Northern Ireland

PSNI may face legal action over Steven Colwell shooting

The brother of a man shot dead by a policeman in 2006 has said his family may take legal action against the chief constable and the officer.

Steven Colwell, 23, was shot after he failed to stop at a checkpoint in Ballynahinch on 16 April 2006.

"We never received an apology personally from the police. That's hard to accept," said Neil Colwell.

The police ombudsman found that the actions of the policeman were "critically flawed".

While praising the ombudsman's report as "thorough and extensive", Neil Colwell said he did not think the family would ever receive justice.

He said his family had believed the officer who shot Steven would be subject to some form of disciplinary action.

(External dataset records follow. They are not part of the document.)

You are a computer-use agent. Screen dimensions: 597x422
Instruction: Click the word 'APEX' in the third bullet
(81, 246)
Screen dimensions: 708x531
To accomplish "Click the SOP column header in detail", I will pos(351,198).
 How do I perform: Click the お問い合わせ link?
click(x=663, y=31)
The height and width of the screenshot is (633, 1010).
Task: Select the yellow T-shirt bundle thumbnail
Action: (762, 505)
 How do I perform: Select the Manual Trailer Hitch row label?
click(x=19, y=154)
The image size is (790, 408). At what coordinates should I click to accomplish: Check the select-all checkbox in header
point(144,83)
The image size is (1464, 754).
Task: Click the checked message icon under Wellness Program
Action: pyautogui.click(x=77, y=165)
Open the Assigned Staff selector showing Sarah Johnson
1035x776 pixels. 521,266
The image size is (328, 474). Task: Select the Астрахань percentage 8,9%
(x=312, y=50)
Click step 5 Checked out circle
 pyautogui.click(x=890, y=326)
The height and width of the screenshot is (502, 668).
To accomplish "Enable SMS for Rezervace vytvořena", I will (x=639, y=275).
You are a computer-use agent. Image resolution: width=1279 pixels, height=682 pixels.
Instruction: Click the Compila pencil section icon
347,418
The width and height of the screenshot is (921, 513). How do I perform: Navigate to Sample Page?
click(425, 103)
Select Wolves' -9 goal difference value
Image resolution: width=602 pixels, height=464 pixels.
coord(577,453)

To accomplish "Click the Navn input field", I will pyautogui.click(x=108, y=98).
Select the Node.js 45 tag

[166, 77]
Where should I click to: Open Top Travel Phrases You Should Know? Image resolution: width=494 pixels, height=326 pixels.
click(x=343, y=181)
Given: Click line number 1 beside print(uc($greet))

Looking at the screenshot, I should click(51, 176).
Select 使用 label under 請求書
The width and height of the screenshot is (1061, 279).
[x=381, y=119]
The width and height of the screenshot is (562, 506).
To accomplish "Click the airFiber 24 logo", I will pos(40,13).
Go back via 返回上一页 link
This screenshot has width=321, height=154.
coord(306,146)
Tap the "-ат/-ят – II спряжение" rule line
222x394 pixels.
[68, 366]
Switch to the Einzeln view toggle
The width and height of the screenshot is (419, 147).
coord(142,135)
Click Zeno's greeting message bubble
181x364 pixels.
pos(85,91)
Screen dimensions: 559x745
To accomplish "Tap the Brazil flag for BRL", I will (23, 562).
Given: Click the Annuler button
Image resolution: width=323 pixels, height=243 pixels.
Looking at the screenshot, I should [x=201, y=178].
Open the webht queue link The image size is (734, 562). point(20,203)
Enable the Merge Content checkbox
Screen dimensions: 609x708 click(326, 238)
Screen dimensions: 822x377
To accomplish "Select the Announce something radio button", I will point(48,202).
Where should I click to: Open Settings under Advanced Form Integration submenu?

"Maybe we'll take legal proceedings regarding civil action against the police," he said.

Police Ombudsman Al Hutchinson said that while Steven Colwell's actions were reckless, the police officer's actions played "the greater part" in the tragedy.

He said that he had grave concerns that the constable was acting in such a role that day.

Mr Colwell was the driver of a stolen BMW which was facing the officer with its engine revving, in what appeared to be an attempt to escape a vehicle checkpoint, having ignored the officer's commands to stop the car.

These included the officer drawing his gun at an early stage, placing himself in front of the vehicle and remaining there.

Mr Hutchinson found that the officer's actions in discharging two shots created significant risk of further casualties.

The Police Federation has rejected the findings of the police ombudsman.

It said the officers at the scene had "acted in good faith and were exonerated by the Public Prosecution Service".

"The ombudsman's report is unhelpful and is totally dependent upon lengthy analysis and opinion on actions taken in split seconds and under genuine fear of lethal threat to the lives of police and public," the Police Federation said.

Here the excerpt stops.